Numa situação como essa, não cabe aos dirigentes clamar aos manifestantes por passividade e respeito aos limites que as autoridades e sua polícia querem nos impor. Pelo contrário, precisamos estimular a resistência e a rebeldia contra a injustiça que ali se estava tentando fazer. Trata-se de algo muito simples, mas muito importante: os trabalhadores têm o direito de se defender dos desmandos das autoridades e da violência policial.

E isso não é só um direito. É uma necessidade, pois o capitalismo impõe, por sua própria natureza, uma degradação cada vez maior às condições de vida da classe trabalhadora. Para garantir isso, usa cada vez mais, e com mais violência, a repressão policial para conter as demandas dos trabalhadores e trabalhadoras. Se a nossa classe não organiza a sua autodefesa, estará cada vez mais impossibilitada de defender suas necessidades e interesses frente à ganancia por lucro dos bancos e das grandes empresas.

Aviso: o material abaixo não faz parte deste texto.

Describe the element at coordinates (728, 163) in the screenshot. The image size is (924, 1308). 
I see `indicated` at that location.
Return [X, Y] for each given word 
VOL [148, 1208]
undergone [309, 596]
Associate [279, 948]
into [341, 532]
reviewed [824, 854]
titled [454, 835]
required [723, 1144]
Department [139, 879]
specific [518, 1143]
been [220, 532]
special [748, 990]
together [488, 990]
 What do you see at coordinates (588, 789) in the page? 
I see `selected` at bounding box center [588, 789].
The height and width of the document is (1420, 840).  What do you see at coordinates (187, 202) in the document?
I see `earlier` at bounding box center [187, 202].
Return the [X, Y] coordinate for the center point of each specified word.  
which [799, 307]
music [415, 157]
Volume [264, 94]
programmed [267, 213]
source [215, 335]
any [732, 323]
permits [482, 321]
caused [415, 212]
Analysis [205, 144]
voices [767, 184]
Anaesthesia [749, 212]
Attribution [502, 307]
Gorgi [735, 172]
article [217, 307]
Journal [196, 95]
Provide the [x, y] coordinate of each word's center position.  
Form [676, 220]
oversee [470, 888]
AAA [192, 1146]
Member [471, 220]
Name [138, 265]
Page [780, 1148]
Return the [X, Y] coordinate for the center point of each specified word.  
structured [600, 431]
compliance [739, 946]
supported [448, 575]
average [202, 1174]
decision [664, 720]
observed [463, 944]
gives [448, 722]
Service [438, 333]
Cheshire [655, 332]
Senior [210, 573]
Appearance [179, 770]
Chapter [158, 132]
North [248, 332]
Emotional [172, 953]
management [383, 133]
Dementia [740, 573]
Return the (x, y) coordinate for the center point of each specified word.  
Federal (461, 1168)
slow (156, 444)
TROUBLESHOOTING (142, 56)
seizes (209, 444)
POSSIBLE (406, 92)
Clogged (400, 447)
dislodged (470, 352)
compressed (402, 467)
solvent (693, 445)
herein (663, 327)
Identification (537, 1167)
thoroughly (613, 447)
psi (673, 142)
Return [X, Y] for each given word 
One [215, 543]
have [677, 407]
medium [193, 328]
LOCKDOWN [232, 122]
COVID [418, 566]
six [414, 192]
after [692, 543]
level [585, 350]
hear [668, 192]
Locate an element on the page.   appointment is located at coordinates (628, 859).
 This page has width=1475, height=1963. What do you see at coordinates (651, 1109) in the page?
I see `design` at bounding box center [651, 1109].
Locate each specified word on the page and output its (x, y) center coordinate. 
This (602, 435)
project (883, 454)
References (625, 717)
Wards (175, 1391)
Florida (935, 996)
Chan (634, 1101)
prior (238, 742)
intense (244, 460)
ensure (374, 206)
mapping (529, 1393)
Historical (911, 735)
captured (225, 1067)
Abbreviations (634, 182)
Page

Nem eu, nem os manifestantes que estavam em Brasília somos a favor de causar danos ao patrimônio público como se isso fosse uma coisa boa. Não é. Pelo contrário, queremos que os operários e o povo pobre assumam o governo do país, o controle de todo o patrimônio e o coloque a serviço de atender às necessidades do povo. O que disseminou violência e causou danos foi a arrogância, o desrespeito e a violência com que as autoridades trataram os manifestantes. Se o Congresso Nacional já tivesse parado as reformas, como exige a ampla maioria da população (eles não são representantes do povo?), nada disso teria acontecido. Se Temer já tivesse procurado o caminho de casa (para não dizer da cadeia), nada disso teria acontecido. Não querem respeitar a vontade do povo nem admitir nosso direito a protestar contra eles.

Um exemplo a ser seguido

Na verdade, da mesma forma que aqueles operários nos anos 1970 e 80, os manifestantes que estiveram em Brasília e enfrentaram a truculência policial para defender seus direitos – não só os milhares de trabalhadores, trabalhadoras e jovens da CSP-Conlutas, mas também os da Força Sindical, da UGT, da NCST, da CUT, da CTB que participaram da resistência – estão de parabéns.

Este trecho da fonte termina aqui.